==== Records for this exercise
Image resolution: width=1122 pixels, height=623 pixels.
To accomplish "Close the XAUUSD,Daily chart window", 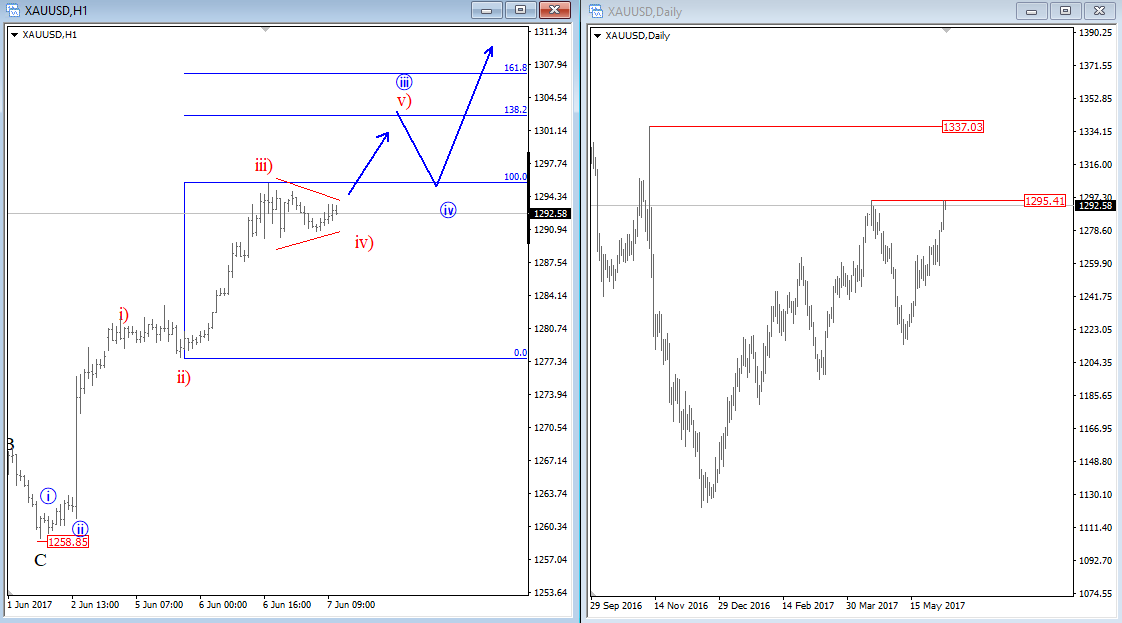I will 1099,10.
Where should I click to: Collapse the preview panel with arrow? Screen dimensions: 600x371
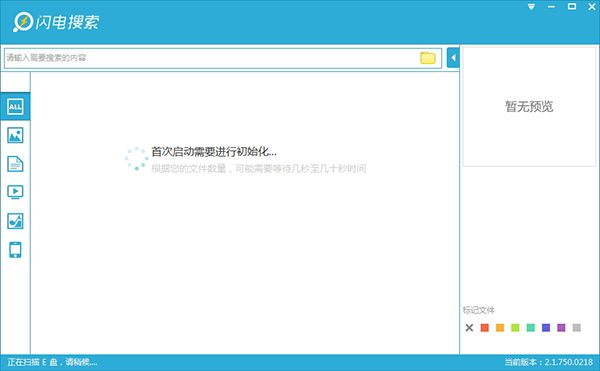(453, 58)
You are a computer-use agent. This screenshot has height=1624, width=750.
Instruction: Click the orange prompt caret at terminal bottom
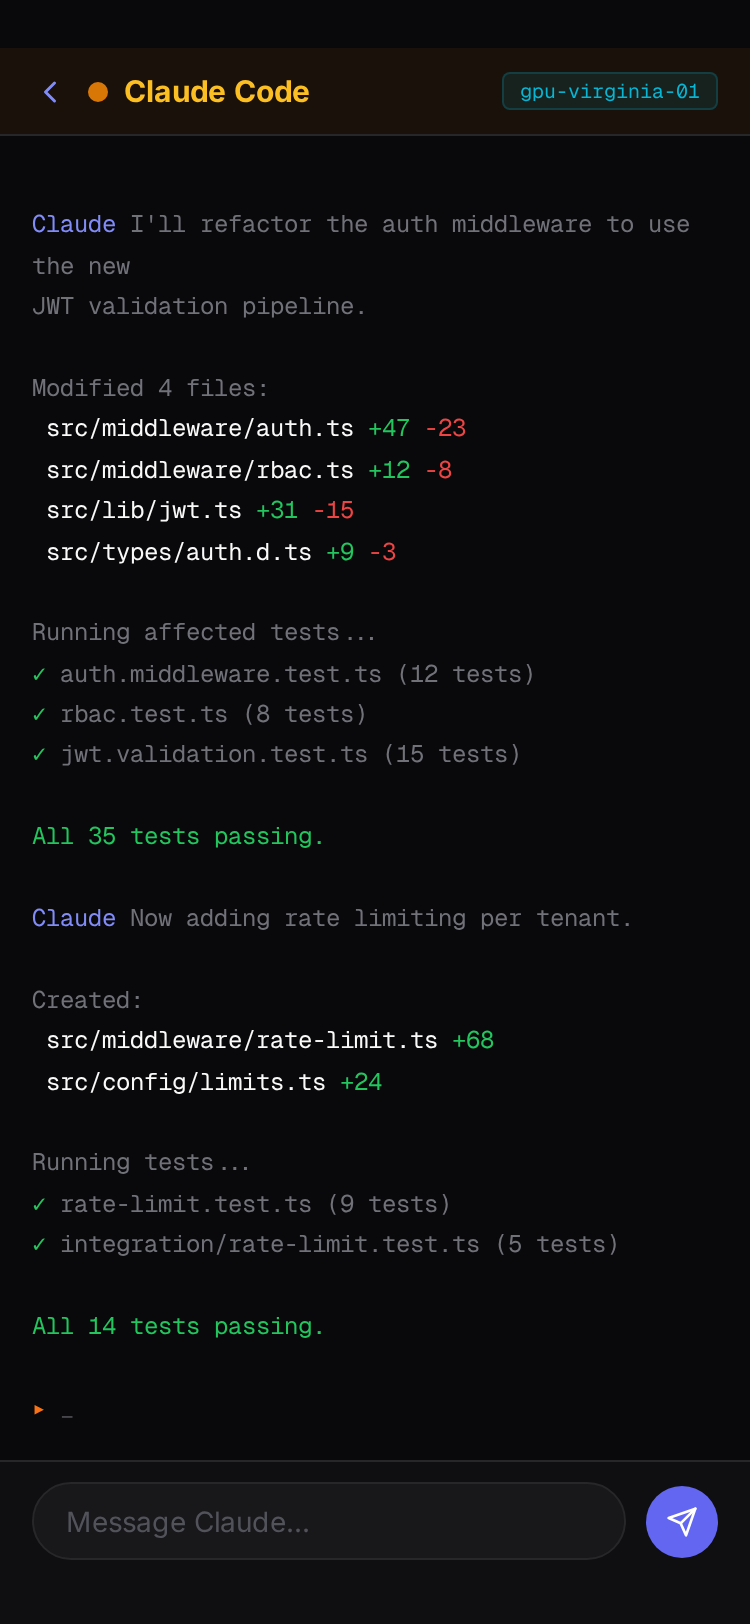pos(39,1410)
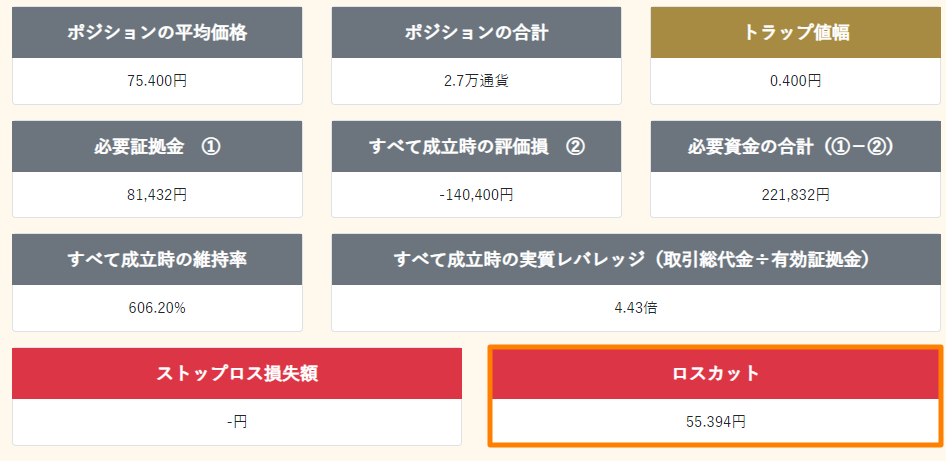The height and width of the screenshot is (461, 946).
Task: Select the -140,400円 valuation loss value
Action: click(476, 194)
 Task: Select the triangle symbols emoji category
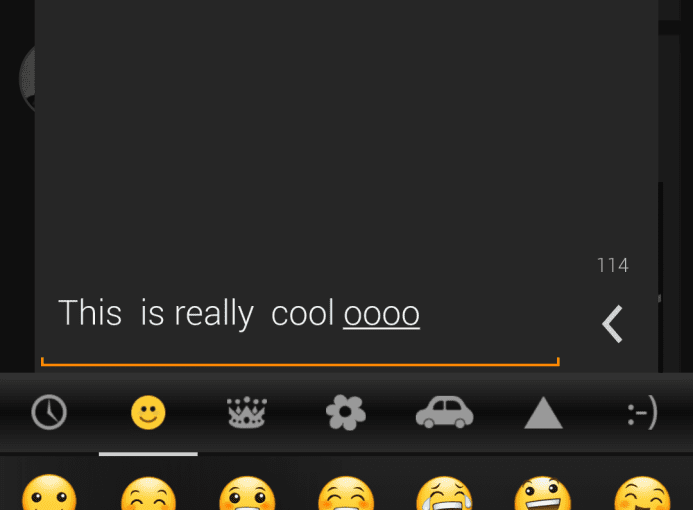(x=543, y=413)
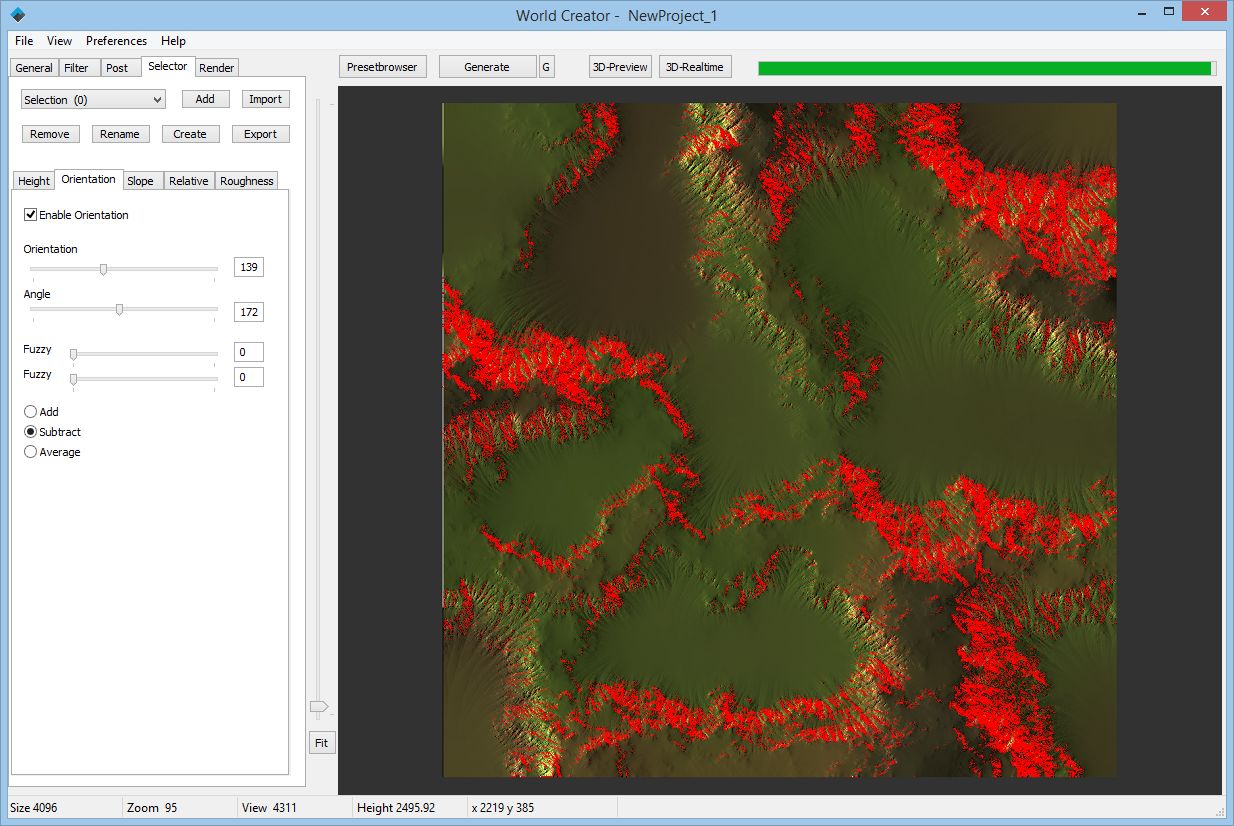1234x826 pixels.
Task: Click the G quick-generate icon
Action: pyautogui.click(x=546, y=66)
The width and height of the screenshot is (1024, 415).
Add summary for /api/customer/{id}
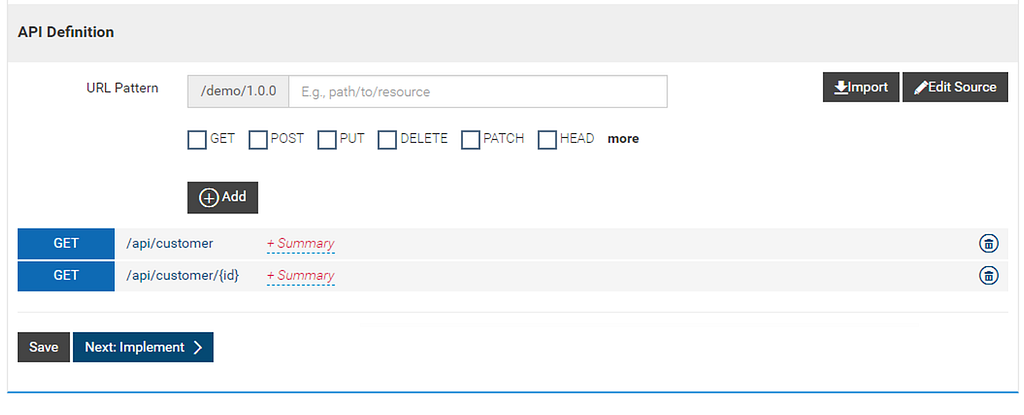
========
▶ **Exercise description**: Can you copy out everything above, from the row containing "Task: Select the triangle" down to the last of the rows, both included, without the pictures?

▶ **Task output**:
 Task: Select the triangle symbols emoji category
(x=543, y=413)
1234x826 pixels.
Task: Click the G quick-generate icon
Action: pyautogui.click(x=546, y=66)
The width and height of the screenshot is (1024, 415).
Add summary for /api/customer/{id}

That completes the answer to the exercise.